New consortium works on mixing in IT to improve care outcomes

The Object Management Group has launched BPM+ Health to aid healthcare stakeholders in leveraging health information technology to improve the quality of clinical care.


The Object Management Group has launched BPM+ Health to aid healthcare stakeholders in leveraging health information technology to improve the quality of clinical care.

Members of BPM+ Health are working to improve the quality and consistency of patient outcomes by applying business processes and modeling techniques to point-of-care delivery.

Founding members include providers, vendors, universities, specialty societies and the Department of Veterans Affairs.


Among those groups include the Agency for Healthcare Research and Quality, the Healthcare Information and Management Systems Society, HL7, the Healthcare Services Platform Consortium, the National Committee for Quality Assurance.

The goal is to advance the consistency, efficiency and quality of care by improving the sharing of health practice patterns, workflows and clinical pathways among vendors and institutions. Organizational and corporate memberships are available, and individuals may join and participate in projects, but they would be limited in scope.

Goals for BPM+ Health include:
  • Developing best practices around modeling and sharing clinical pathways, clinical guidelines and other healthcare knowledge.
  • Promoting the use of standards such as BPMM, DMM and CMMN to produce deliverables to maximize their usefulness and shareability and to promote their adoption.

--- To do ---
1) Decide whether each statement below agrees with the article on BPM+ Health. For each, answer yes or no and quote the words from the article that settle it.
(a) The Department of Veterans Affairs is one of the founding members.
(b) Individuals are not allowed to join BPM+ Health.
(c) HL7 launched BPM+ Health.
2) From the article on BPM+ Health, write out the stretch from "Founding members include" through "for Quality Assurance.".

--- Data records ---

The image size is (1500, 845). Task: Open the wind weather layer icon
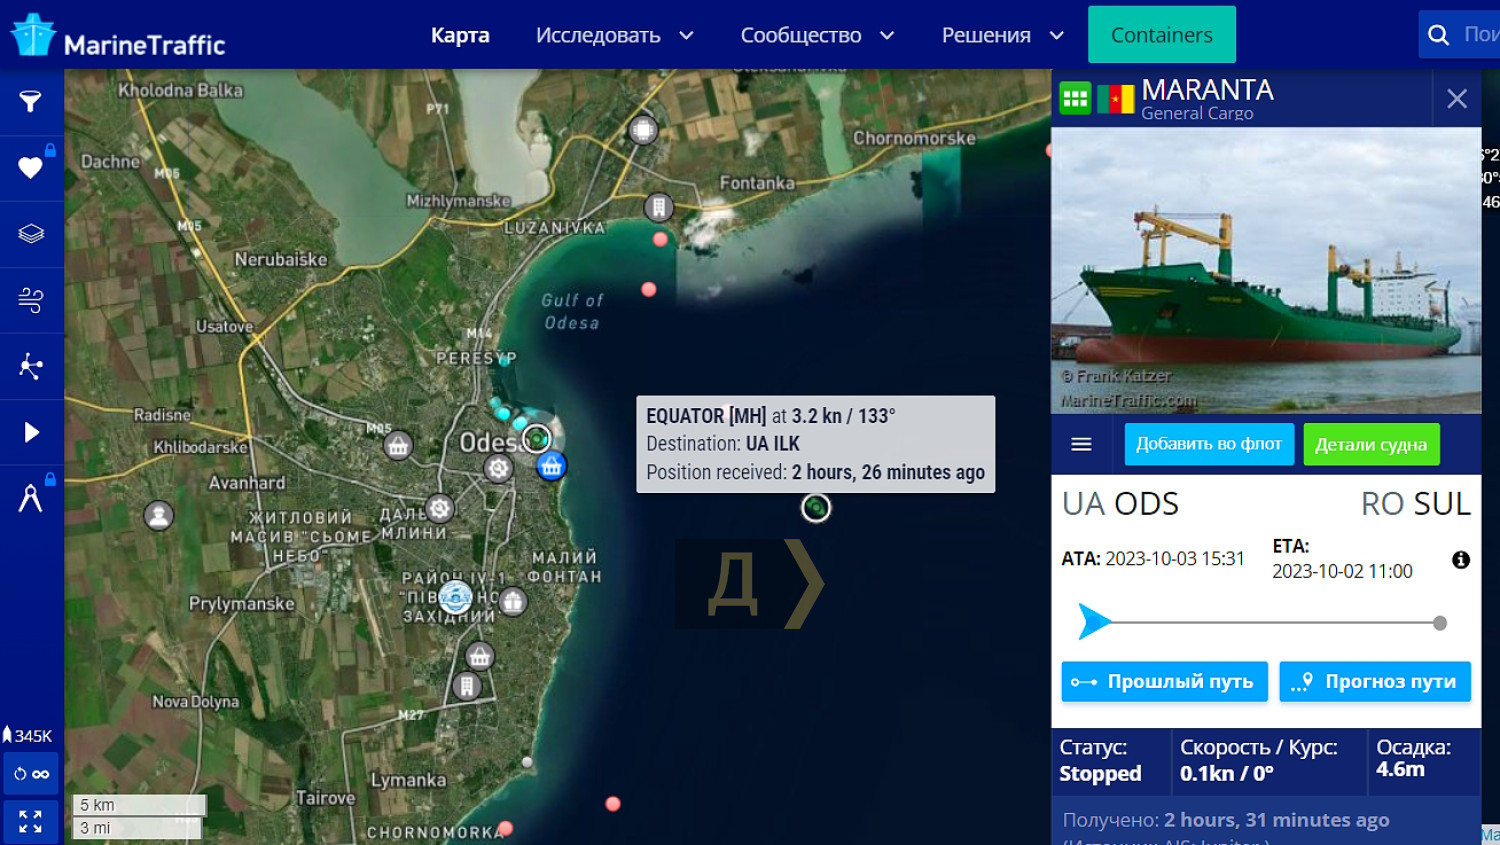31,299
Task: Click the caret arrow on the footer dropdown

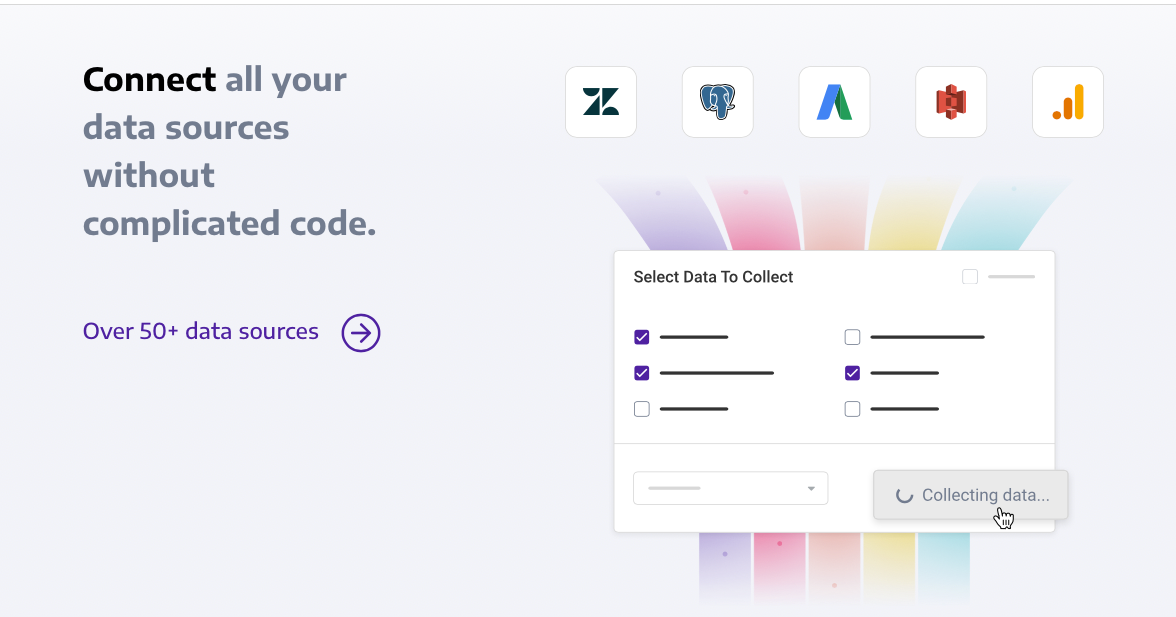Action: [x=810, y=488]
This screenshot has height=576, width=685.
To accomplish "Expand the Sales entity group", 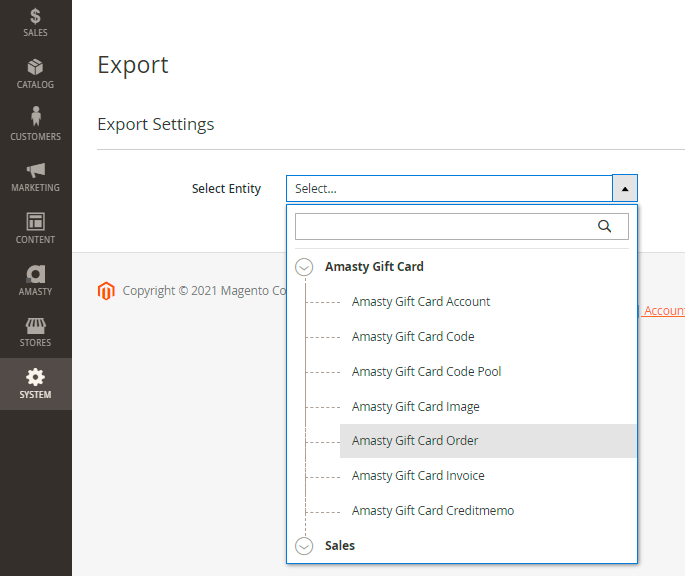I will [304, 546].
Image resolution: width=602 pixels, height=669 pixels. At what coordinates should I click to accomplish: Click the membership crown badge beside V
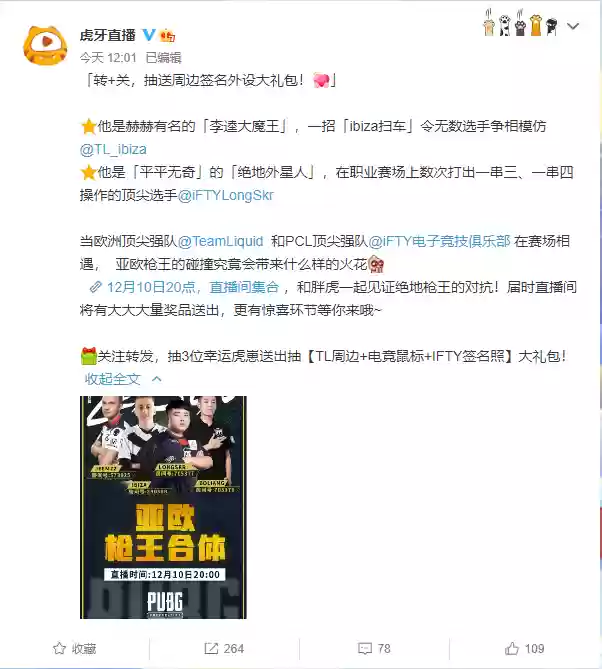click(167, 36)
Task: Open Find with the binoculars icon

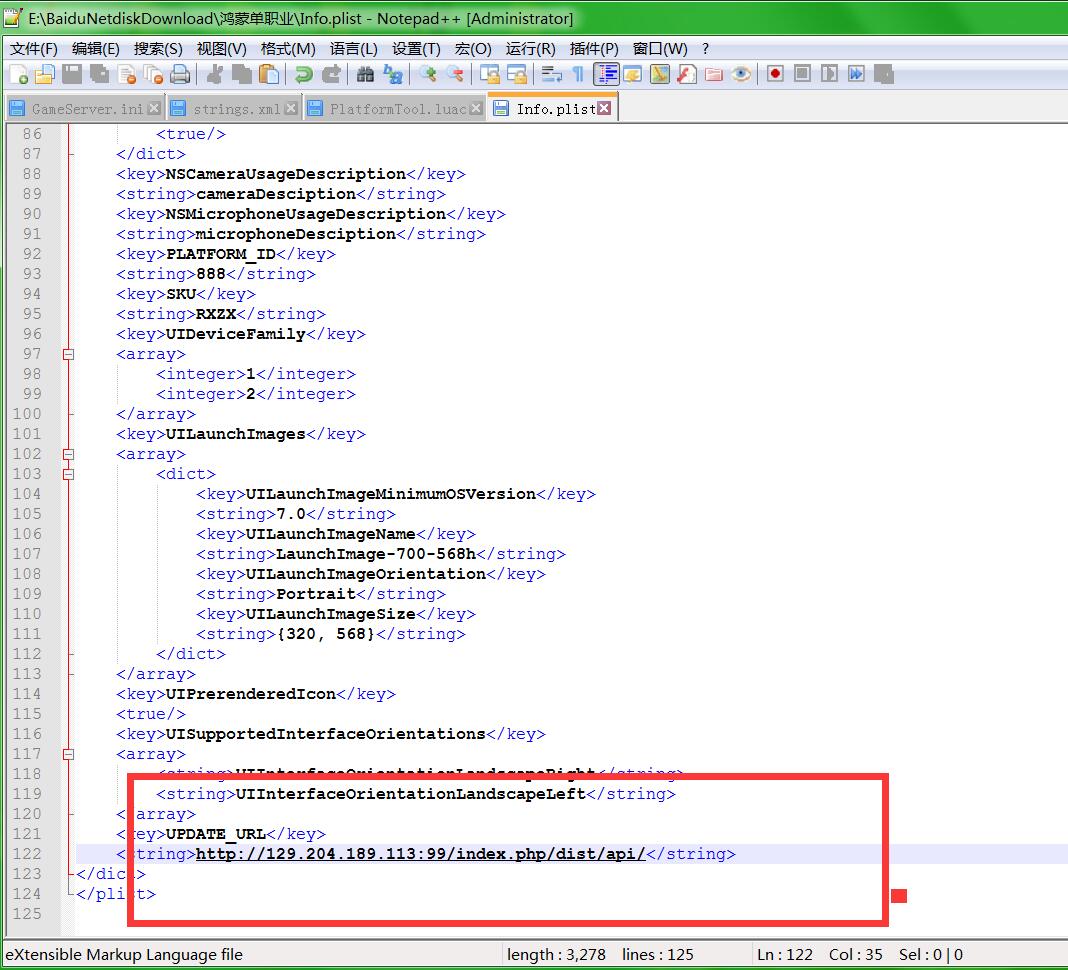Action: coord(365,74)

--- Results in order ---
1)
(a) Yes: "Founding members include providers, vendors, universities, specialty societies and the Department of Veterans Affairs."
(b) No: "individuals may join and participate in projects, but they would be limited in scope."
(c) No: "The Object Management Group has launched BPM+ Health"

2)
Founding members include providers, vendors, universities, specialty societies and the Department of Veterans Affairs.


Among those groups include the Agency for Healthcare Research and Quality, the Healthcare Information and Management Systems Society, HL7, the Healthcare Services Platform Consortium, the National Committee for Quality Assurance.